[Saved data entries]
━━━━━━━━
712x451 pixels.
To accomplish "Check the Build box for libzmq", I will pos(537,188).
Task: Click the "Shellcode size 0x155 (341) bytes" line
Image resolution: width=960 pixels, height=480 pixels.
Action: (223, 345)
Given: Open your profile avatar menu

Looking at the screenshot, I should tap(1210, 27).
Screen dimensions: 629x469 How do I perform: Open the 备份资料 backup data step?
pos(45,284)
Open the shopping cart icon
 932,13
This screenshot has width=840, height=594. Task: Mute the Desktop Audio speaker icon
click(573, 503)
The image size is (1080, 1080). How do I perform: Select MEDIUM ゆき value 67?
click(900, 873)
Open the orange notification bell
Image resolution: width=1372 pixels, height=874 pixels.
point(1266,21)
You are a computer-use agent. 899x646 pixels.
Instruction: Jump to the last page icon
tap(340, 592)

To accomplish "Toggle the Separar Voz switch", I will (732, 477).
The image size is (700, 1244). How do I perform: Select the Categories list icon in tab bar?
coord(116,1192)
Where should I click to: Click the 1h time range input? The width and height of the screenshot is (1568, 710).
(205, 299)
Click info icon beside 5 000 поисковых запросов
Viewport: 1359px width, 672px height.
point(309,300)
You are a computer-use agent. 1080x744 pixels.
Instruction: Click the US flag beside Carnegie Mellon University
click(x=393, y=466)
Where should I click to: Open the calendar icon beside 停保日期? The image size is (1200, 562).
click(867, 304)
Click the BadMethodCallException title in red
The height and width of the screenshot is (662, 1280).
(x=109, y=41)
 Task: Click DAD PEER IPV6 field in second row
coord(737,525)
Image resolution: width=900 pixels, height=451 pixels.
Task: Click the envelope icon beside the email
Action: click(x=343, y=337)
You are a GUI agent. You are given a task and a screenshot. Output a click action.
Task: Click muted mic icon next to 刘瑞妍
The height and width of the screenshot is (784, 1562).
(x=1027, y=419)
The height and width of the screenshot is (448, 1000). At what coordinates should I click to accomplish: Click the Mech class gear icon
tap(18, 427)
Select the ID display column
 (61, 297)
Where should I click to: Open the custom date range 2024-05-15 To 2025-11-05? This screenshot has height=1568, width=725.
━━━━━━━━
An exact restatement of the data above is required.

_Solution below_
712x451 pixels.
To accomplish "Check the Build box for libzmq", I will pos(537,188).
Task: Click the "Shellcode size 0x155 (341) bytes" line
Image resolution: width=960 pixels, height=480 pixels.
Action: (223, 345)
Given: Open your profile avatar menu

Looking at the screenshot, I should tap(1210, 27).
Screen dimensions: 629x469 How do I perform: Open the 备份资料 backup data step?
pos(45,284)
Open the shopping cart icon
 932,13
This screenshot has width=840, height=594. Task: Mute the Desktop Audio speaker icon
click(573, 503)
The image size is (1080, 1080). How do I perform: Select MEDIUM ゆき value 67?
click(900, 873)
Open the orange notification bell
Image resolution: width=1372 pixels, height=874 pixels.
point(1266,21)
You are a computer-use agent. 899x646 pixels.
Instruction: Jump to the last page icon
tap(340, 592)

To accomplish "Toggle the Separar Voz switch", I will (732, 477).
The image size is (700, 1244). How do I perform: Select the Categories list icon in tab bar?
coord(116,1192)
Where should I click to: Click the 1h time range input? The width and height of the screenshot is (1568, 710).
(205, 299)
Click info icon beside 5 000 поисковых запросов
Viewport: 1359px width, 672px height.
point(309,300)
You are a computer-use agent. 1080x744 pixels.
Instruction: Click the US flag beside Carnegie Mellon University
click(x=393, y=466)
Where should I click to: Open the calendar icon beside 停保日期? The image size is (1200, 562).
click(867, 304)
Click the BadMethodCallException title in red
The height and width of the screenshot is (662, 1280).
(x=109, y=41)
 Task: Click DAD PEER IPV6 field in second row
coord(737,525)
Image resolution: width=900 pixels, height=451 pixels.
Task: Click the envelope icon beside the email
Action: click(x=343, y=337)
You are a GUI agent. You are given a task and a screenshot. Output a click action.
Task: Click muted mic icon next to 刘瑞妍
The height and width of the screenshot is (784, 1562).
(x=1027, y=419)
The height and width of the screenshot is (448, 1000). At what coordinates should I click to accomplish: Click the Mech class gear icon
tap(18, 427)
Select the ID display column
 (61, 297)
Where should I click to: Open the custom date range 2024-05-15 To 2025-11-05? This screenshot has height=1568, width=725.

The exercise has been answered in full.